[PASSAGE GIVEN]
# # # # # # #
Tuesday, August 10, 2010

Random Ramblings: It's About Time

Random Ramblings: It's About Time: "Women and Time Management I am not a feminist. Nor am I into women's rights or anything of the sort. But a long career in an industry wher..."

It's About Time

Women and Time Management

I am not a feminist. Nor am I into women's rights or anything of the sort. But this blog is written from a women's perspective- from my perspective, with no offense meant to anyone - just a straight- from-the-heart piece.

A long career in an industry where "deadlines"  rule our lives and "timelines" are excel sheets emailed to clients, has shown me a behaviour which is quite a paradox. Yes I am talking about "working late". It's quite fashionable to say that at times even  in social gatherings. "I work pretty late". " Oh ya, Mumbai is a safe city. I have come back alone at 3 in the morning". Or "this is the first free weekend after four months."

Now not for a moment am I making sweeping statements here.  The fact that "deadlines" rule the roost means that work goes on well past the official swipe time of 5.30 pm. The artwork HAS to leave tonight or else we miss catching the release.The tapes HAVE to be couriered. Understood. We have all gone through the grind.

But, working late has also  become a way of life for most of us today.  I have had youngsters coming up to me  with "  Can I leave early today?" " Sure, what time?" " Around 6.30" !!!!

What I have noticed and I can vouch for this is that most of my colleagues who manage to  leave around 630 pm are girls. ( We are all girls , even at 50). 
The first question asked to women in most interviews is- “Are you married?” If the answer is “yes”, the next question is “ Do you have kids?” God help her if she says yes. Because then follows a range of explanations provided proactively by the interviewee about how she has her in-laws to take care of her kids and how long hours are not a problem and how her kids are very well behaved and make no demands on her time. All because she thinks she is at a disadvantage.

This is the bane some of us have learnt to live with. So to prove a point, we stay back and show the world "Yes we can". Hours at work rather than productivity becomes the yardstick of appraisals.

Most people seem to have worked out timings very well. They come in late, because they have worked late. They work late because they have  started late. And in a work emvironment where even a signature printed on a mug is teamwork, the entire team has to work "late" because some people have come in late. It is a chicken and egg story really.
# # # # # # #
[RECORDS SHOWN]
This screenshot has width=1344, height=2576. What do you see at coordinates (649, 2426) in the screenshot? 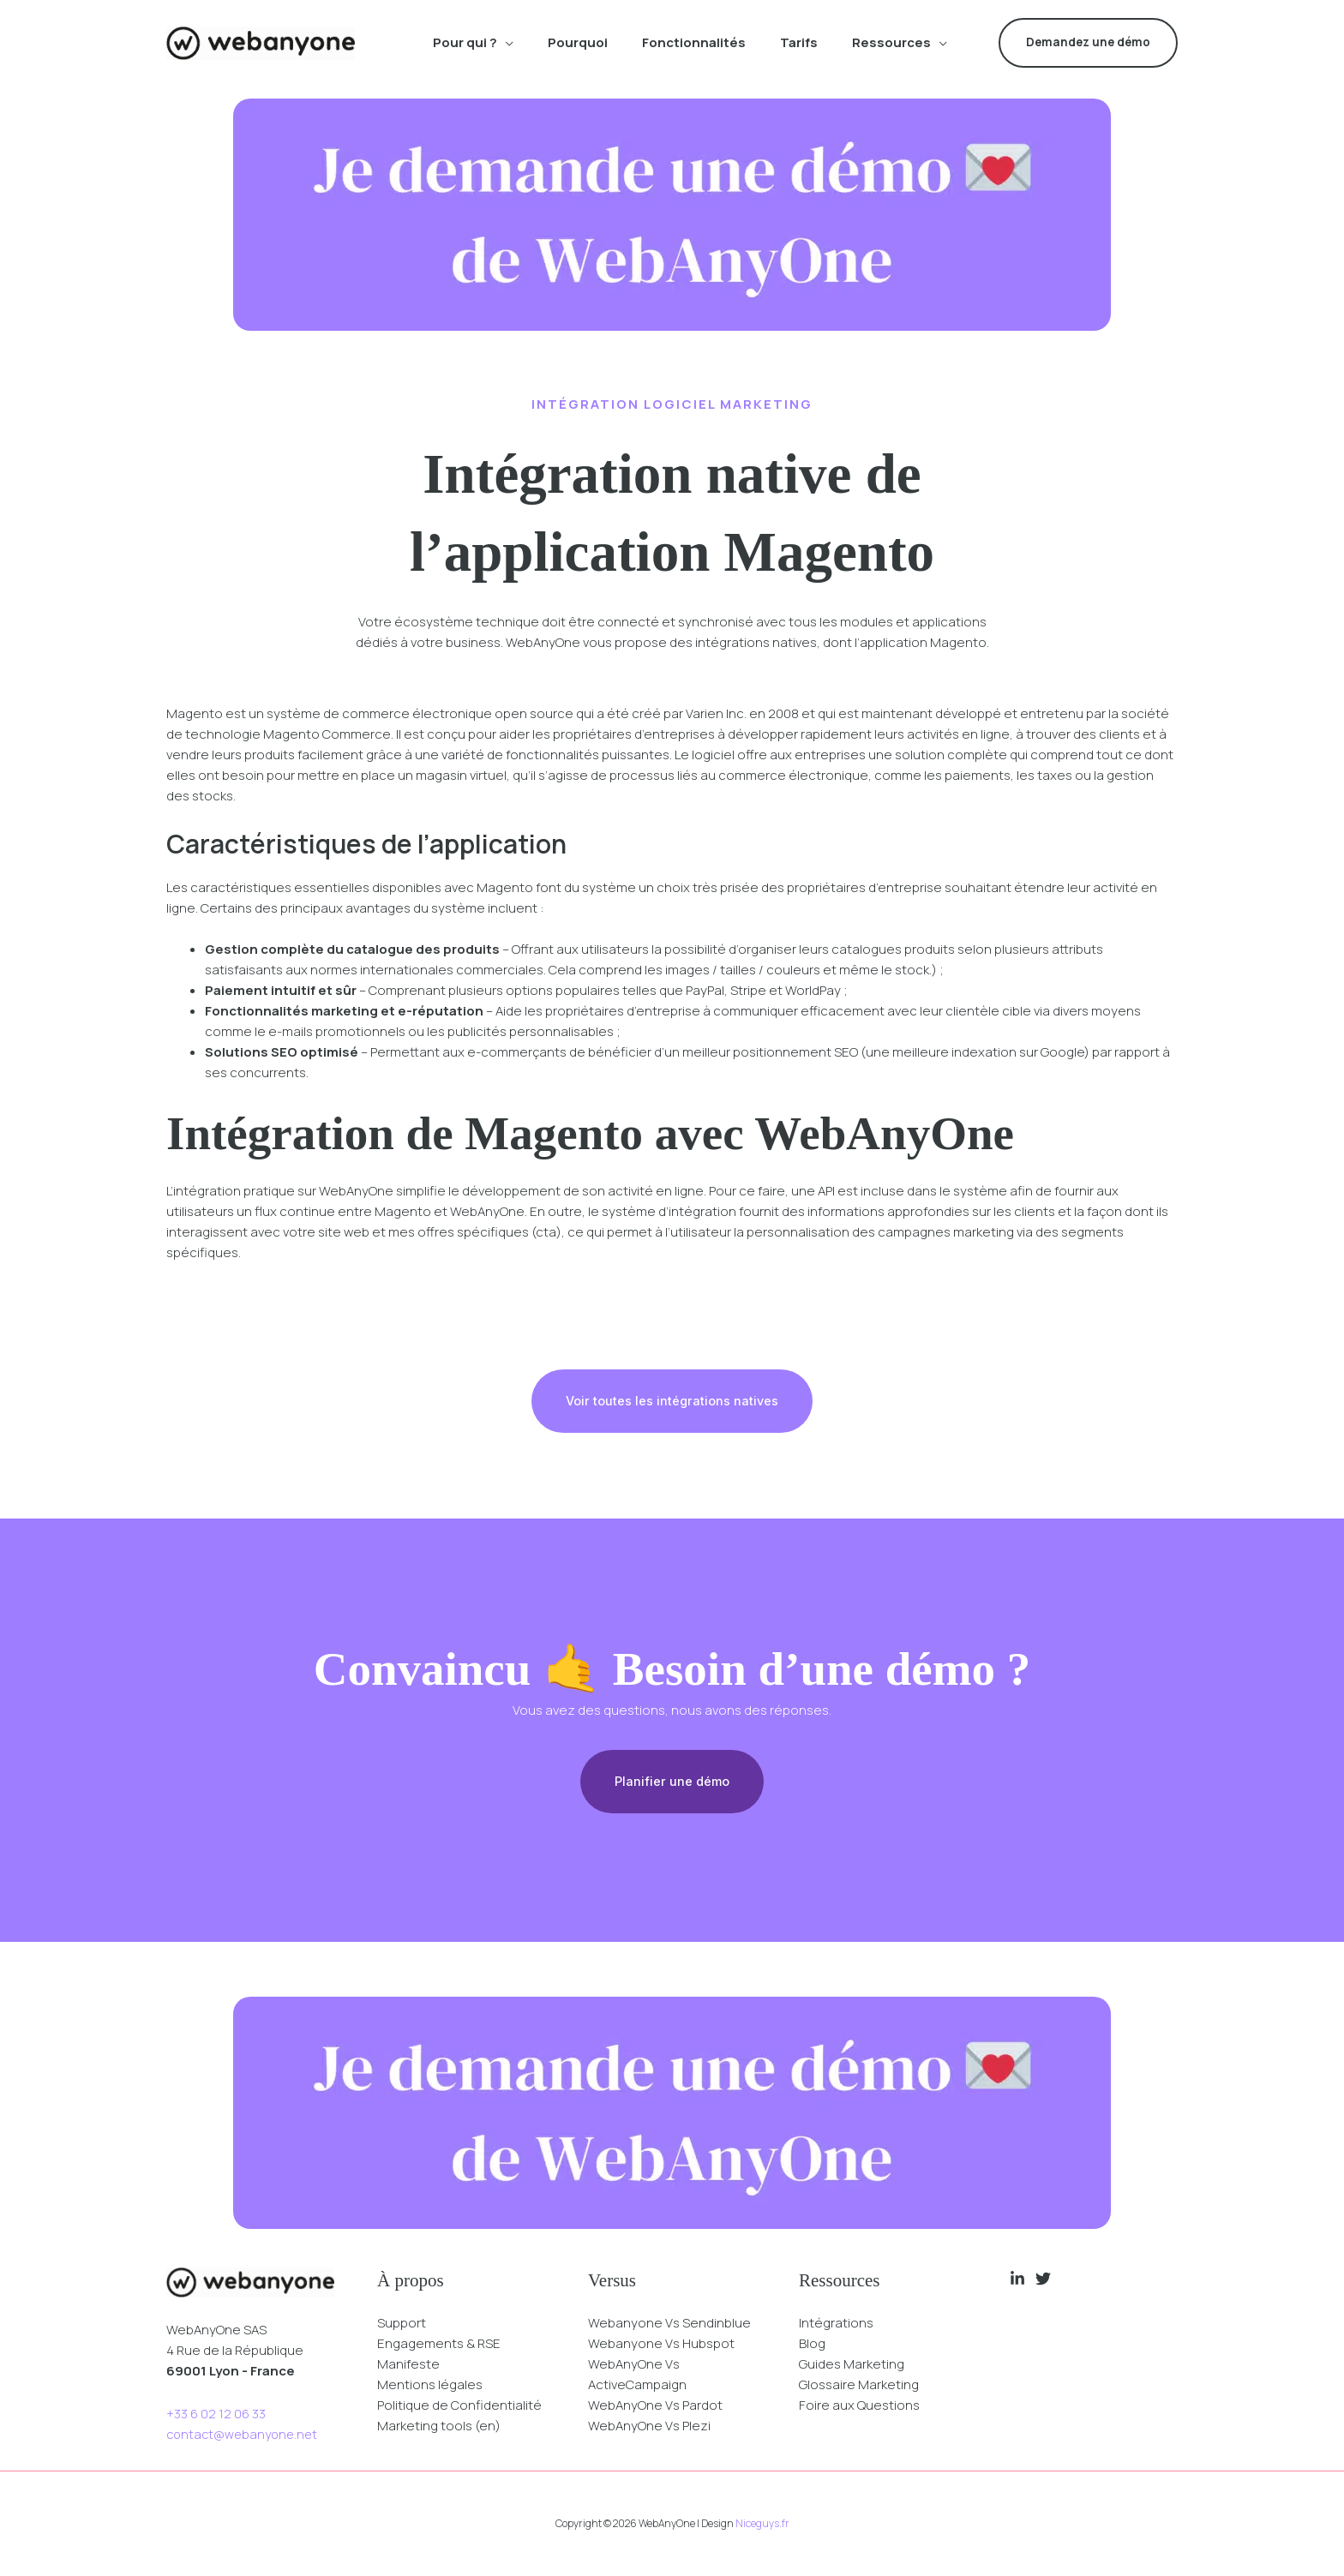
# # # # # # #
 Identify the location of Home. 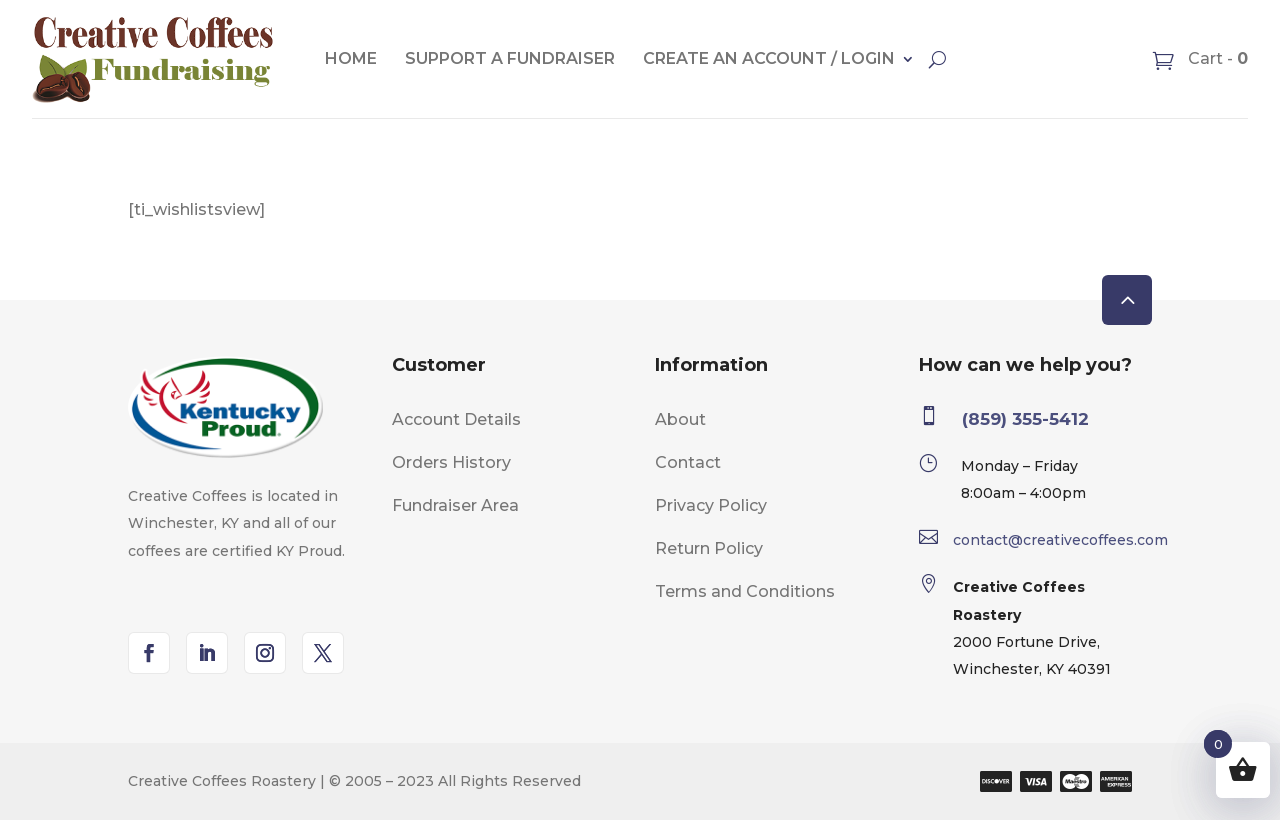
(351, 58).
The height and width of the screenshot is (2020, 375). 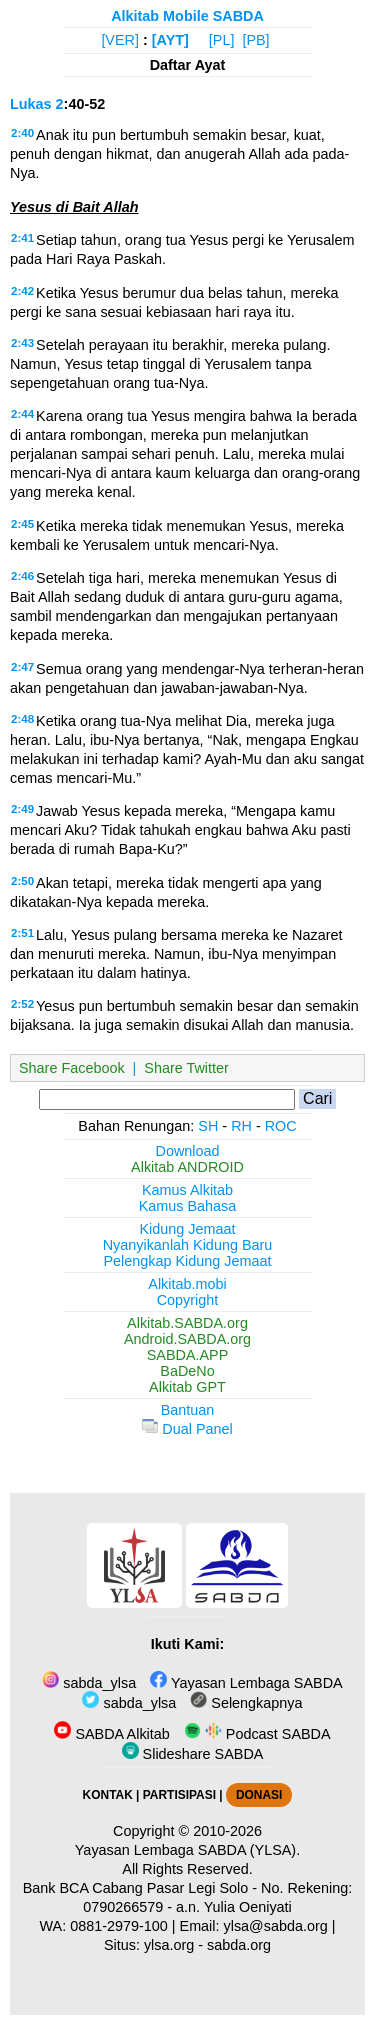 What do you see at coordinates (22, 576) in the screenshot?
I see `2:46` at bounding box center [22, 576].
# # # # # # #
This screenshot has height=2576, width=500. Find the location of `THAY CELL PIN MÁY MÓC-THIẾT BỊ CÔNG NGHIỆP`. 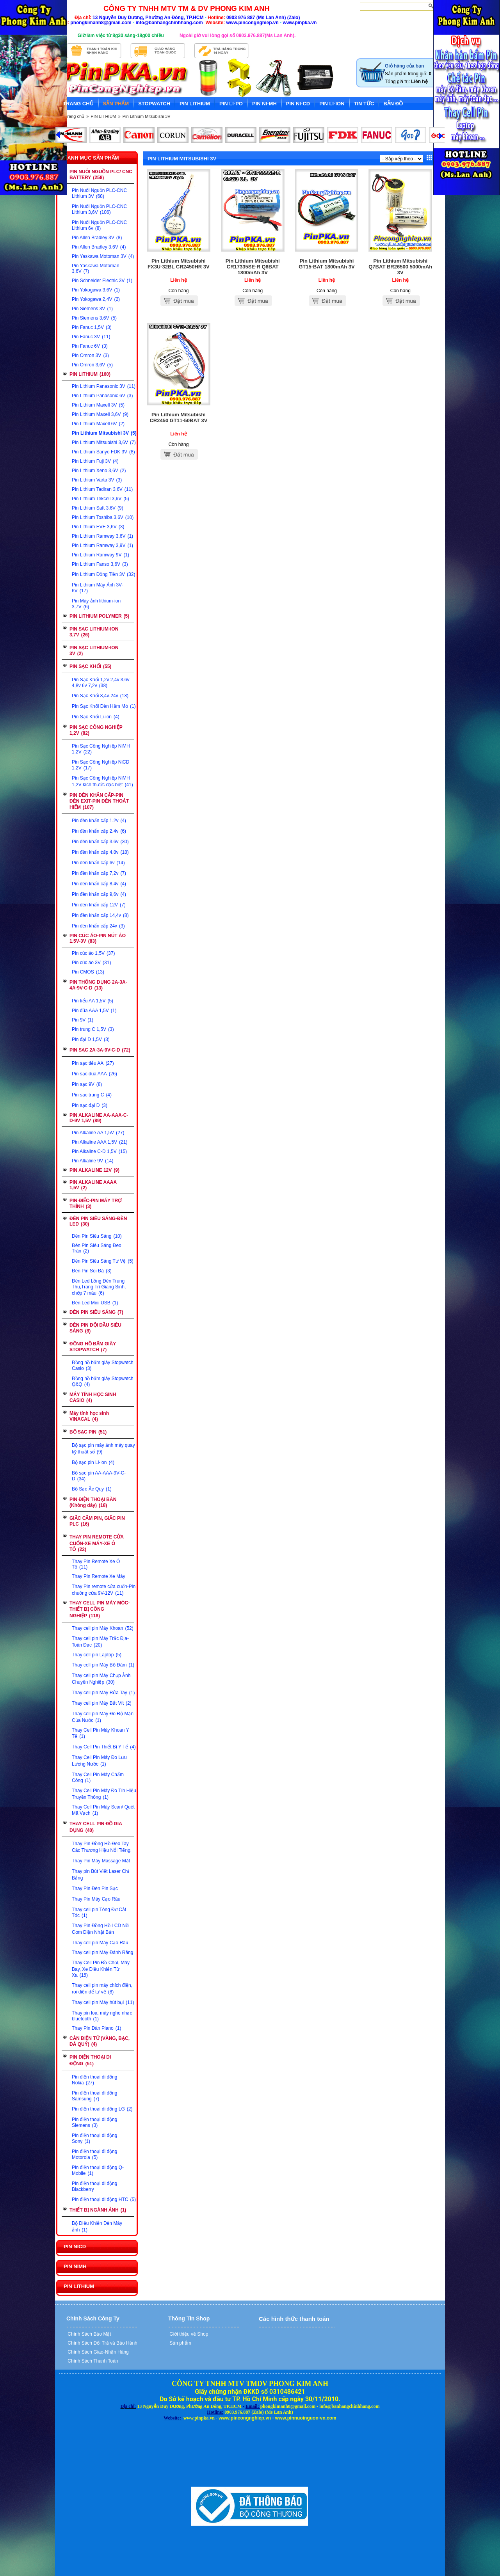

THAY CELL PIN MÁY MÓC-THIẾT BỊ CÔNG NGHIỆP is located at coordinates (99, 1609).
# # # # # # #
[TO BE DONE]
- A) From the blog post on women and time management, list the remarks it quotes as fashionable things to say about working late, even at social gatherings.
- B) Take the blog post on women and time management further, picking up after its final sentence.

[RESPONSES TO THE TASKS]
- A)
- "I work pretty late."
- "Oh ya, Mumbai is a safe city. I have come back alone at 3 in the morning."
- "This is the first free weekend after four months."

- B)
My stint in the UK on the Women and Leadership programme opened my eyes on how, in a world where women have to do all chores at home besides working,  time can be managed so efficiently and effectively that lights go off an hour after work. Does work get affected? Not at all. Do clients call and complain? Nopes.

It is possible because time is managed well,  work is planned well and prioratised. Fewer smoke breaks or shorter ones maybe can go a long way to freeing up everybody's time.

I was a "working late" girl as well. Till I realised bitterly the  price I had to pay for it.

1. My little girl has learnt her first words from my maid and not me. She has scribbled her A B Cs alone coz I am never home on time. She still eats dinner in front of the tv because the dining table is never set before ten at night. And oneday I look at her and realise that she is already four. Growing up. Without someone to hold her hand and  play with her everyday.

2.   I  had no time for connecting with friends. Except office lunches and coffees. I almost forgot what it was like to just spend an afternoon with my friend , and talk about Sister Teresa's favourite joke when we were in school.

3. Mealtimes were a compromise. The stress from late hours took its toll.

4. I  had no time. For reading, for  a hobby, for even calling up my mom, who was alone thousands of miles away.

Till oneday I decided to change the course of my life. And the way I worked.

And I am happy. And much more productive than I ever was. I come in  on the dot, plan the day knowing I have 8 hours, prioratise and manage everything. To my surprise, I actually get things done much earlier. That last email can always be sent tomorrow. The review with the executive can definitely wait  a couple of days. The team sees me leave on time and are relieved. No compulsions about working late coz boss is late.

I write this with a lot of feeling. Because the biggest price  I have paid for "working late"  habitually was that I lost touch with myself.  My strengths. My desires. And it's hard to recover. Very hard.

The Consumer is NOT my wife

Wearing the consumer’s shoes more often than we do.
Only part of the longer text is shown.